Essentially, any test that uses a liquid that changes color or that generates light output can be performed with the device.

These types of tests are possible due to the way the TRI Analyzer uses the attached phone's rear-facing camera.

It essentially treats it like a high-resolution spectrometer, illuminating the fluid sample with the phone's flash.

Then the light from the sample is collected in an optical fiber and guided through a diffraction grating, leading to the results.

'Our Analyzer can scan many tests in a sequence by swiping the cartridge past the readout head, in a similar manner to the way magnetic strip credit cards are swiped,' said Long.
smartphone lab analyzer
Similarly, Apple is working on a way to take users' health measurements using the iPhone.

A patent granted to the company earlier this week details how the front-facing camera along with the light, proximity and other sensors found in the company's existing phone's could potentially measure body fat, perform electrocardiogram (ECG) readings and even estimate the user's emotional state.

It could also theoretically monitor breathing and detect circulatory conditions.

'Electrical measurements may be used to measure heart function, compute an electrocardiogram, compute a galvanic skin response that may be indicative of emotional state and/or other physiological condition, and/or compute other health data such as body fat, or blood pressure,' the patent says.

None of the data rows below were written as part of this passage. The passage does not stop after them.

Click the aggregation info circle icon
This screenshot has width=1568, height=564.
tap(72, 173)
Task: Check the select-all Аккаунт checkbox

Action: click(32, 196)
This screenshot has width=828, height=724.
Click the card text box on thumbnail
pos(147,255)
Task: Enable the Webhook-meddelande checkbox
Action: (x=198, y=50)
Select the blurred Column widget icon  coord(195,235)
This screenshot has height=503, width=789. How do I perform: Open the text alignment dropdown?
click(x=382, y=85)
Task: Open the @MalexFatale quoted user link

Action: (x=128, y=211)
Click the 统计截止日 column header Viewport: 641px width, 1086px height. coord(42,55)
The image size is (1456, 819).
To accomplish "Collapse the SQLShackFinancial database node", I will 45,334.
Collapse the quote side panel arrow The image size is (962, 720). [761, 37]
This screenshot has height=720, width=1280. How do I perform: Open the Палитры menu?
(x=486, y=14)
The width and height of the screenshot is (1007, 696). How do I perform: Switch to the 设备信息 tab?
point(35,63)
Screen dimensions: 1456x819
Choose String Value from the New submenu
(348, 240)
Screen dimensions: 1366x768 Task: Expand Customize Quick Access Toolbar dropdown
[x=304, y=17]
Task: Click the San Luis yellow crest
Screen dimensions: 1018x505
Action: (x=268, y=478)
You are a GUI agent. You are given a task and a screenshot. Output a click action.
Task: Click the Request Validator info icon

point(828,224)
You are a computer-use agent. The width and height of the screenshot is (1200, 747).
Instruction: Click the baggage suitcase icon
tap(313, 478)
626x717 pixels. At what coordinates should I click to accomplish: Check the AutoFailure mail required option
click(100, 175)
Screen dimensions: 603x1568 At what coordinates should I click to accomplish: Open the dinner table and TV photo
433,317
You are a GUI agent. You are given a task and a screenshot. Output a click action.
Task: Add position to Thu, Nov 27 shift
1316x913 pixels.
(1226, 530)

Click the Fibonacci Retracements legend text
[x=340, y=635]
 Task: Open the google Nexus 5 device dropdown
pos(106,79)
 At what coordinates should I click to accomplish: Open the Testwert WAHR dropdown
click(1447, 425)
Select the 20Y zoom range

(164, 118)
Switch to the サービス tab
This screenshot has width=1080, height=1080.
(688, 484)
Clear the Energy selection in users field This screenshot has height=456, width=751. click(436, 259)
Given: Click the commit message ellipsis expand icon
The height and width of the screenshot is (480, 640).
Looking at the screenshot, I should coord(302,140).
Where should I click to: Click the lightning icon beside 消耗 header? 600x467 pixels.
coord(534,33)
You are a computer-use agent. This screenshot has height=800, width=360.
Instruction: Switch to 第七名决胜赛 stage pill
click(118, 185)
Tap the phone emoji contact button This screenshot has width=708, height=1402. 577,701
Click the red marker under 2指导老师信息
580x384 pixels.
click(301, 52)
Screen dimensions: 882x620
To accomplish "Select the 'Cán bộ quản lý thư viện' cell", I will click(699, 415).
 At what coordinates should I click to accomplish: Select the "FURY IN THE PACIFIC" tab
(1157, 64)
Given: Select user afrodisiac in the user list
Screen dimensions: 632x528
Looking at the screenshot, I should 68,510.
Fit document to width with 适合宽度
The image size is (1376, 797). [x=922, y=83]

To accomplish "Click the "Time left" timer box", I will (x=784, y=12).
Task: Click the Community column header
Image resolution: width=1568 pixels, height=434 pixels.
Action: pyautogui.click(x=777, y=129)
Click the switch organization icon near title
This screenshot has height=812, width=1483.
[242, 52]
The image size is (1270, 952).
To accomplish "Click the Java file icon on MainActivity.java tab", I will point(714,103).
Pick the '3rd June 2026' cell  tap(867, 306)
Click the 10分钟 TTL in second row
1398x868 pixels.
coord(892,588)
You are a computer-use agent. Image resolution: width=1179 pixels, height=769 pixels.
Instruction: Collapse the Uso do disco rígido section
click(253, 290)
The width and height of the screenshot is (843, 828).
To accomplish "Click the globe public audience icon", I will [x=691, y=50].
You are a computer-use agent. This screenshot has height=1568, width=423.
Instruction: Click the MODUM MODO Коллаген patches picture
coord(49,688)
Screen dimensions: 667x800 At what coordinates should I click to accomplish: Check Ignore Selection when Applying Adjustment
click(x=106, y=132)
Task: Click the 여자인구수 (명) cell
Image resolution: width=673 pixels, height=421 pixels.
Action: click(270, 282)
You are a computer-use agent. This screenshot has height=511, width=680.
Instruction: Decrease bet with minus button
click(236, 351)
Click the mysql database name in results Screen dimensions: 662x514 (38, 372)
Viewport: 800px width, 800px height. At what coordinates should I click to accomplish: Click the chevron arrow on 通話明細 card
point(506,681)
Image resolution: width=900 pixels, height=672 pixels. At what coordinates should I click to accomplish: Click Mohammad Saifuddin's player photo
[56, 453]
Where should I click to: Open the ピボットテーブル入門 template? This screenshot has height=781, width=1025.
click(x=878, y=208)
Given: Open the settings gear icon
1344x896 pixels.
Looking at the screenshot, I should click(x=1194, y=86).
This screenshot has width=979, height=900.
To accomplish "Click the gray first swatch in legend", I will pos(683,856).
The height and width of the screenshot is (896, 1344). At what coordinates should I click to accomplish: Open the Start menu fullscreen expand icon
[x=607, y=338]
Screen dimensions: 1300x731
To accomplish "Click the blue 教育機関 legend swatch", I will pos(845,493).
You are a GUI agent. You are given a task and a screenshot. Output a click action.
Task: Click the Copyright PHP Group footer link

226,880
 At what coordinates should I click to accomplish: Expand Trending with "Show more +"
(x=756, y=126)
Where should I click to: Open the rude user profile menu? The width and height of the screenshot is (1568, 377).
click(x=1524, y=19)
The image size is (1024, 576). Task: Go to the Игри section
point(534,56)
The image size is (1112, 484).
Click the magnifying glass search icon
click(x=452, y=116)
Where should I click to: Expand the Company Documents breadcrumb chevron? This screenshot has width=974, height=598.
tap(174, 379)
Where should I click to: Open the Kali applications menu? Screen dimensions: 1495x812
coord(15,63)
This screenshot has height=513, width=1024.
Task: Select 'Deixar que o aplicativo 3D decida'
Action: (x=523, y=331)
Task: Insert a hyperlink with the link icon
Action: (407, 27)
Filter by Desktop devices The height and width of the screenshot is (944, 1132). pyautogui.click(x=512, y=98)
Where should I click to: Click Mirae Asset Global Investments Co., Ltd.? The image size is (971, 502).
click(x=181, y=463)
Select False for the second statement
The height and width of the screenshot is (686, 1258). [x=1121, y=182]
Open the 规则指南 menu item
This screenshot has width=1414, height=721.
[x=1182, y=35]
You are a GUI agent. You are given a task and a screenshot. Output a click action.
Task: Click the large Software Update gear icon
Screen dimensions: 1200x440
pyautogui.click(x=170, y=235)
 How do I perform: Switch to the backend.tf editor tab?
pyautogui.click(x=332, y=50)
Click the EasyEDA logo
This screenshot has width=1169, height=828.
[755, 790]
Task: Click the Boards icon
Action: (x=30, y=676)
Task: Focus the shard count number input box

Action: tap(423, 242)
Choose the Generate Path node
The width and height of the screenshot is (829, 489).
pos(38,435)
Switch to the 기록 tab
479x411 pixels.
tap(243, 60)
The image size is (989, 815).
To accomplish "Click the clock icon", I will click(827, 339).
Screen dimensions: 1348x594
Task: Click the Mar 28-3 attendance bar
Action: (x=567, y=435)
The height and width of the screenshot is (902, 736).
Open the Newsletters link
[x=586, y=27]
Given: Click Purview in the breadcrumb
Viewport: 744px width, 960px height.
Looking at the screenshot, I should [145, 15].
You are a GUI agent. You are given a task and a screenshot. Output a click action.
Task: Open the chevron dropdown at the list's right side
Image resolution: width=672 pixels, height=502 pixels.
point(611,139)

With just the camera and light sensor alone, data for oxygen saturation, pulse rate, perfusion index and a photoplethysmogram (which can monitor breathing rate and detect circulatory conditions) could all be captured.

Further down, the patent describes how the technology could be used for a large variety of health purposes.

'The health data may include one or more of a variety of different wellness, fitness, and/or other parameters relating to the health of a user such as: a blood pressure index, a blood hydration, a body fat content, an oxygen saturation, a pulse rate, a perfusion index, an electrocardiogram, a photoplethysmogram, and/or any other such health data,' it reads.

It's unclear what exactly Apple plans to do with the patent and when, so currently, the technology remains hypothetical.